- VLSFO heads south on crude oil weakness
- MGO, HSFO remain firm on steady demand
Global bunker fuel markets recorded mixed trends in the assessment week ended 10 July 2026. Very Low Sulphur Fuel Oil (VLSFO) prices continued to decline across major bunkering hubs, pressured by volatile crude oil prices and ample fuel availability. Meanwhile, Marine Gas Oil (MGO) prices strengthened in Singapore and Rotterdam, supported by tighter distillate fundamentals. High Sulfur Fuel Oil (HSFO) prices remained firm across Singapore, Rotterdam, and Fujairah, underpinned by steady demand, stronger fuel oil crack spreads, and a recovery in Fujairah market prices.
Regional bunker markets
- Singapore: Singapore’s bunker fuel market witnessed mixed trends. VLSFO prices declined by $11/t w-o-w to $654/t, weighed down by softer crude oil prices and comfortable fuel availability. In contrast, MGO prices strengthened, supported by healthy demand and firmer distillate fundamentals. HSFO also remained firm, underpinned by resilient fuel oil consumption and steady bunkering activity.
- Rotterdam: Rotterdam’s bunker fuel market recorded mixed trends. VLSFO prices declined by $4/t w-o-w to $583/mt, pressured by softer crude oil prices. In contrast, MGO prices remained supported by tighter gasoil availability and firm regional demand. HSFO prices also held firm, underpinned by balanced supply-demand fundamentals across Northwest Europe.
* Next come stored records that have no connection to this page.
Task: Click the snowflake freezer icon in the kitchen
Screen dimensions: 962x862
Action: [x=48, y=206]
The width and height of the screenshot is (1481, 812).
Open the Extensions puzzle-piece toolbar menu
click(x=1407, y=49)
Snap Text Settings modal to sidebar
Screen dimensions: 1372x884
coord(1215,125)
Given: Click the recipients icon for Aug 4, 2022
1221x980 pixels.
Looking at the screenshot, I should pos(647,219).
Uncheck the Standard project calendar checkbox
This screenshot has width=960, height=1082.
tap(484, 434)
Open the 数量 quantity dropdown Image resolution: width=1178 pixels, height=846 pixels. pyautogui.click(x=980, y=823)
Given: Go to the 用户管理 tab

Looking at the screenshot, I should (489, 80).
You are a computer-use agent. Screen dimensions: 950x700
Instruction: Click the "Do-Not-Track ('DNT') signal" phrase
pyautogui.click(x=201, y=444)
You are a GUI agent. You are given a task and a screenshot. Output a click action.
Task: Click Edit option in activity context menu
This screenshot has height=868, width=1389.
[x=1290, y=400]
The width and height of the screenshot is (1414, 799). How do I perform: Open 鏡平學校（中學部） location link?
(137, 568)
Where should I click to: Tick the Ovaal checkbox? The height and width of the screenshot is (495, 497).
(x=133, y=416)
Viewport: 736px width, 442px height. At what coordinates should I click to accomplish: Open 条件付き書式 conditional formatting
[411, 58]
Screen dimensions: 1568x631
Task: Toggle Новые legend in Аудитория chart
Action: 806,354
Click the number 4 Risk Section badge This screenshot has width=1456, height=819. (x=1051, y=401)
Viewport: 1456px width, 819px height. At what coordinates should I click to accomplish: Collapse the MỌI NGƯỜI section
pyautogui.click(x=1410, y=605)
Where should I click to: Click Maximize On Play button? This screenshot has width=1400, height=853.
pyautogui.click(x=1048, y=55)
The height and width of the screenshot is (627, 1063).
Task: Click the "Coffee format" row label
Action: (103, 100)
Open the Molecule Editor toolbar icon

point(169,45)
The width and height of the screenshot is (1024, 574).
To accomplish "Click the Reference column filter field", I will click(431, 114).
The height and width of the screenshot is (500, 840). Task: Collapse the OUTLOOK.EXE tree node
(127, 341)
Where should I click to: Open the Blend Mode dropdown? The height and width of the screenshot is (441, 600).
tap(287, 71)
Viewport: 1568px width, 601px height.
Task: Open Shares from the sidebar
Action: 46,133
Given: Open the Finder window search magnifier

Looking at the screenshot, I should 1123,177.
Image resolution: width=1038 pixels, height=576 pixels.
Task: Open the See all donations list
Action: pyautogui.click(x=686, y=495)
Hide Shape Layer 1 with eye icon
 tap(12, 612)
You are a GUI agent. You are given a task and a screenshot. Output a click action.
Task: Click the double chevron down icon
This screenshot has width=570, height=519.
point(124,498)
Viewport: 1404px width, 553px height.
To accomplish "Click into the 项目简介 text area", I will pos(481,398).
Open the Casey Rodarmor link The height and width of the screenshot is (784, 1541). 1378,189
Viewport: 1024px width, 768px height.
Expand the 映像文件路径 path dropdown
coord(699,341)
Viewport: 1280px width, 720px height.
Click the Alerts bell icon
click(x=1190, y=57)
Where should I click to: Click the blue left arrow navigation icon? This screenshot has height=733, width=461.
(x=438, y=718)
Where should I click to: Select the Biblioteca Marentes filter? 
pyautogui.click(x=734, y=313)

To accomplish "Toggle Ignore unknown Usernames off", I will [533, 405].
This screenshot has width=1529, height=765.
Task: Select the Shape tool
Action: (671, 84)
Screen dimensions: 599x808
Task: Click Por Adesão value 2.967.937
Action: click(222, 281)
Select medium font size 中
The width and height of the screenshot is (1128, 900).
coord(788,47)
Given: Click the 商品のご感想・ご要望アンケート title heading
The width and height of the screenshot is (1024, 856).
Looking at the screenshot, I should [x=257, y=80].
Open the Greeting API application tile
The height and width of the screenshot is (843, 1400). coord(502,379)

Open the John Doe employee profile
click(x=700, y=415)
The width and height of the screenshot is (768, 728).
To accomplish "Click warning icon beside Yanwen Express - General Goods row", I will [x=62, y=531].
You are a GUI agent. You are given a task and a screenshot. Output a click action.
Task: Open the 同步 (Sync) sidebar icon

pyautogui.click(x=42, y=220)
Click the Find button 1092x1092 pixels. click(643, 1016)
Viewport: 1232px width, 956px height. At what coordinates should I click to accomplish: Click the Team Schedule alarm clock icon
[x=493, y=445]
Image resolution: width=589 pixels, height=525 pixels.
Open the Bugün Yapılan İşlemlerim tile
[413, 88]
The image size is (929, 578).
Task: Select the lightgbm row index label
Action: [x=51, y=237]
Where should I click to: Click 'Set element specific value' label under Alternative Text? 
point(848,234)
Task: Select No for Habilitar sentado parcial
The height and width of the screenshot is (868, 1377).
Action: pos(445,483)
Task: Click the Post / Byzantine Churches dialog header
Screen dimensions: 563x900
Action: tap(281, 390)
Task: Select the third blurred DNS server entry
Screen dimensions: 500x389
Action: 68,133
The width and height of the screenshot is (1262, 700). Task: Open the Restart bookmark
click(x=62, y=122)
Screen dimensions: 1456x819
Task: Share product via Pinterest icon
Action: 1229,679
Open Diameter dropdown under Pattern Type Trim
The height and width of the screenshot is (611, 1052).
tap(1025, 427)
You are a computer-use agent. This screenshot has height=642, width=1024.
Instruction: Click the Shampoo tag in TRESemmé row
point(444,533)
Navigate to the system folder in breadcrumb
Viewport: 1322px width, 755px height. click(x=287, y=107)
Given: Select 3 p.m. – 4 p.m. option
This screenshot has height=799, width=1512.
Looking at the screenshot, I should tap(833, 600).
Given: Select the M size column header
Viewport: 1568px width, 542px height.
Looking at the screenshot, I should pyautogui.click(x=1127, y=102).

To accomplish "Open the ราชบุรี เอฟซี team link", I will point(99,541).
- Fujairah: Fujairah’s bunker fuel market remained under pressure, with prices declining across all major fuel grades. VLSFO prices fell by $47/t to $680/t, driven by softer crude oil prices and comfortable fuel availability. MGO prices also dropped, tracking weakness in global distillate markets amid lower crude values. HSFO prices also eased, although the decline was limited by steady bunker demand and relatively resilient high-sulphur fuel oil fundamentals.

Factors influencing bunker prices
- Brent crude futures gain w-o-w: Brent crude futures (September 2026 contract) gained $3.87/barrel (bbl) w-o-w to $76.65/bbl on 10 July, supported by renewed geopolitical tensions in the Middle East and concerns over potential supply disruptions through the Strait of Hormuz, despite expectations of adequate global oil supply.
- WTI crude surges on renewed Middle East supply concerns: WTI crude futures climbed 3.8% w-o-w to $71.41/bbl on 10 July, from $68.78/bbl a week earlier. Prices were supported by renewed geopolitical tensions between the US and Iran, which heightened concerns over potential supply disruptions and reduced shipping activity through the Strait of Hormuz.
Outlook
Global bunker prices are expected to remain volatile in the near term, reflecting fluctuations in crude oil prices, refinery margins, and evolving geopolitical developments. Supply conditions are likely to improve gradually with higher refinery throughput and stable fuel availability at major bunkering hubs, which could help contain sharp price increases. However, any disruption to global energy supplies or key shipping routes could quickly reverse this trend and keep bunker markets sensitive to external risks.